-------- Provided records

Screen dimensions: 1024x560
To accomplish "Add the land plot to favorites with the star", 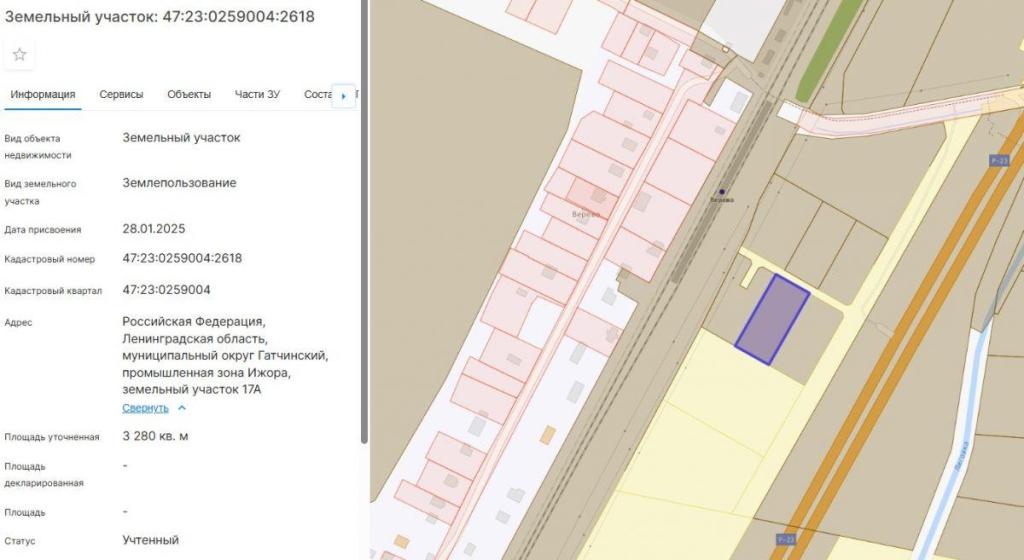I will click(x=19, y=55).
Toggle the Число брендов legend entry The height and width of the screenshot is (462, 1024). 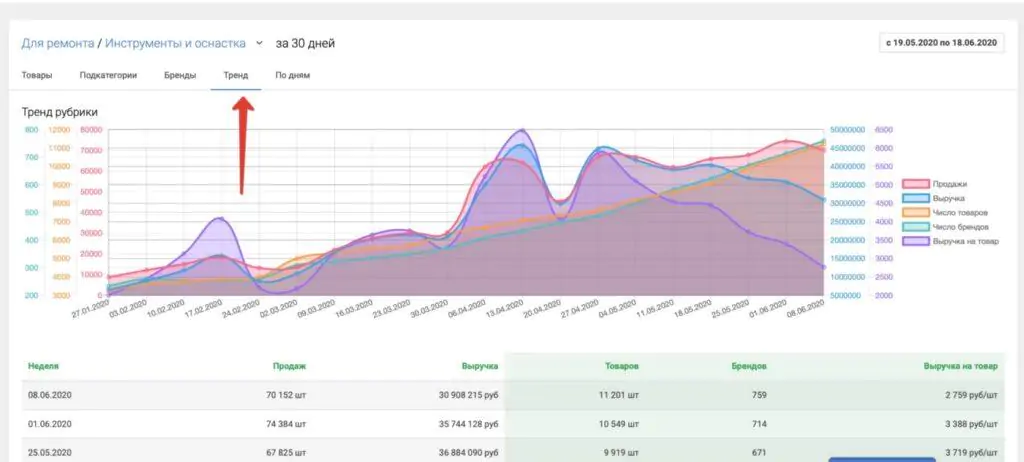pos(916,227)
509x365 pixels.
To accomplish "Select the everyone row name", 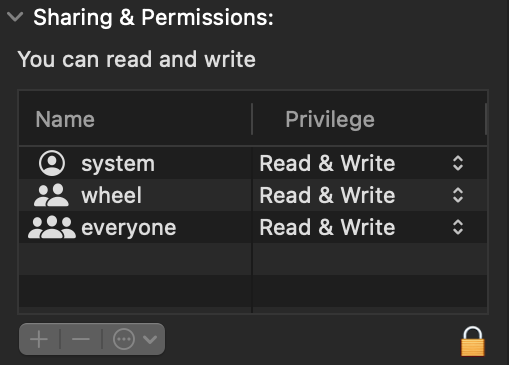I will [129, 228].
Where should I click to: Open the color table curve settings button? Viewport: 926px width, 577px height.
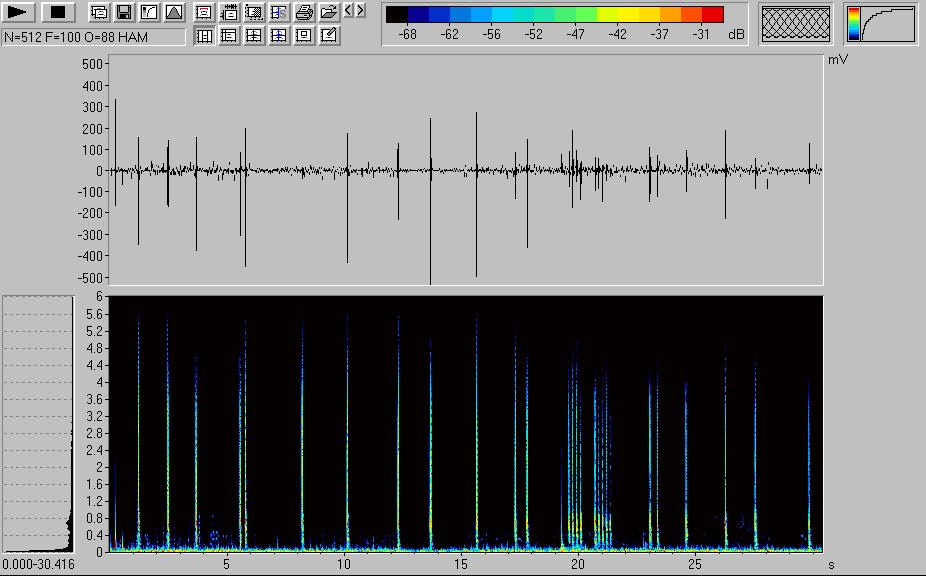881,24
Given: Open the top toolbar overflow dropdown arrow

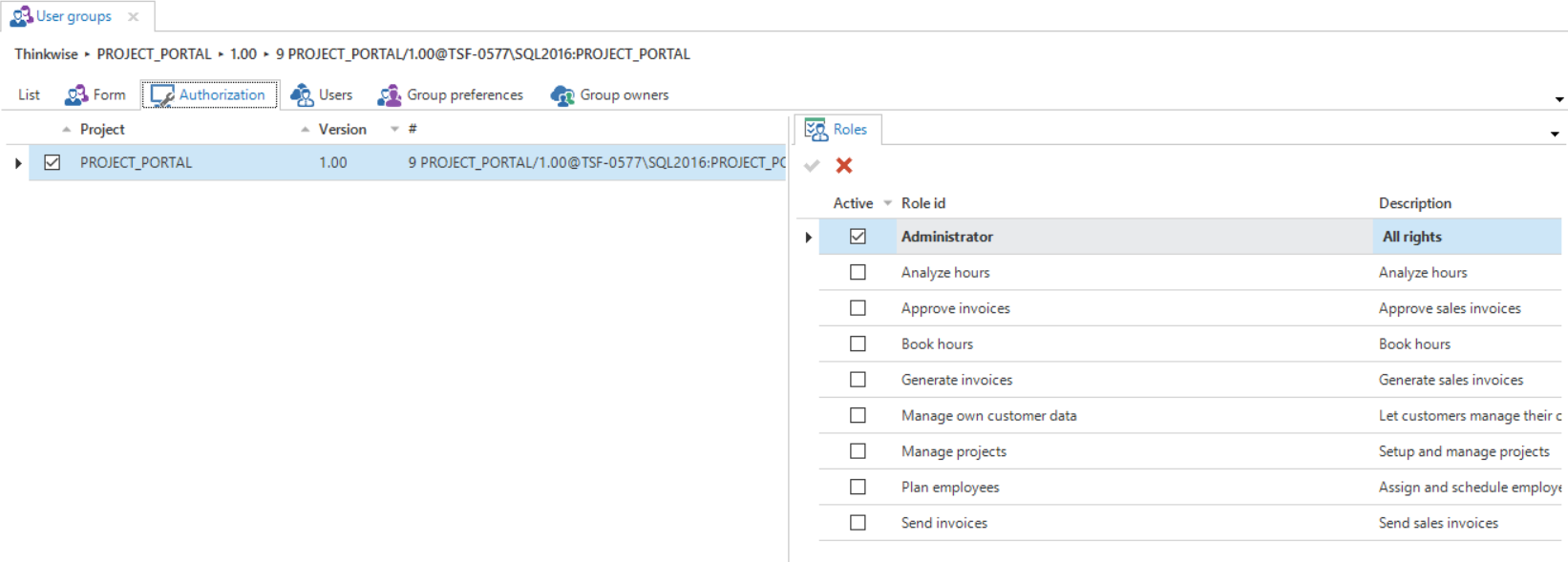Looking at the screenshot, I should [x=1558, y=99].
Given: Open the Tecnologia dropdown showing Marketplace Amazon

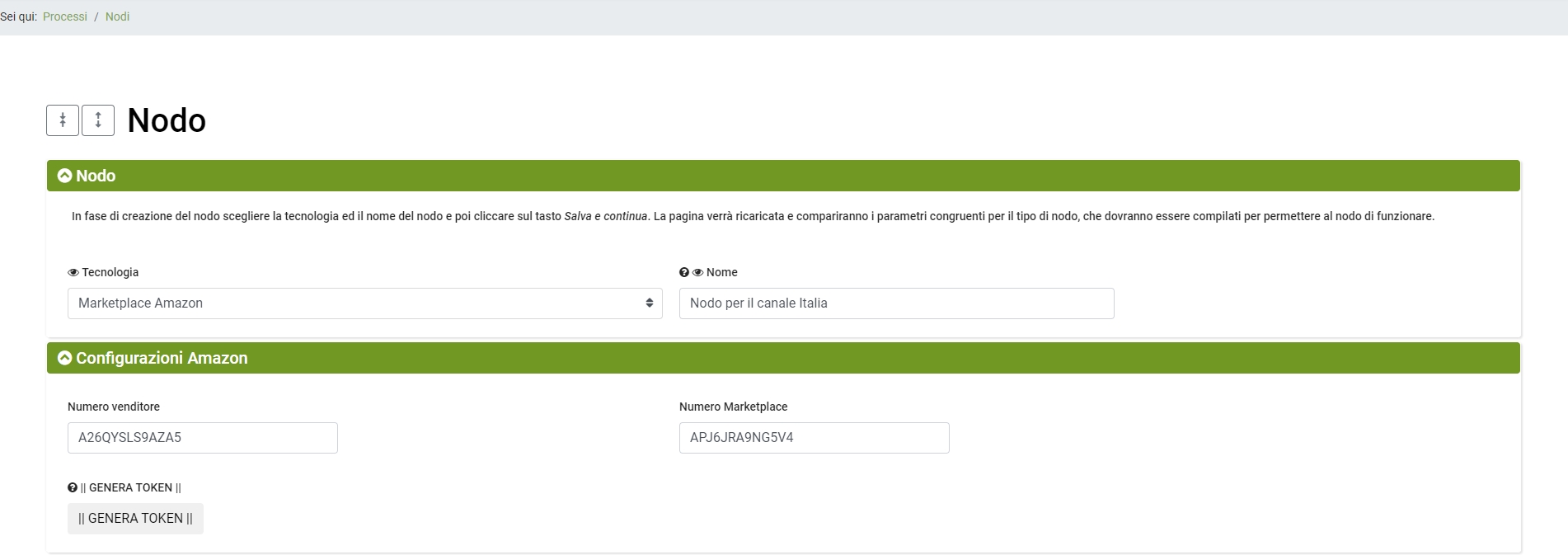Looking at the screenshot, I should (354, 303).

----------------

[Problem statement]:
From the line containing "Where should I" to the end of the listing, restate each line word for word and nothing more; the pictures stay out.

[Solution below]:
Where should I click to: Open the color table curve settings button? Viewport: 926px width, 577px height.
881,24
Given: Open the top toolbar overflow dropdown arrow

Looking at the screenshot, I should [x=1558, y=99].
Given: Open the Tecnologia dropdown showing Marketplace Amazon

Looking at the screenshot, I should (354, 303).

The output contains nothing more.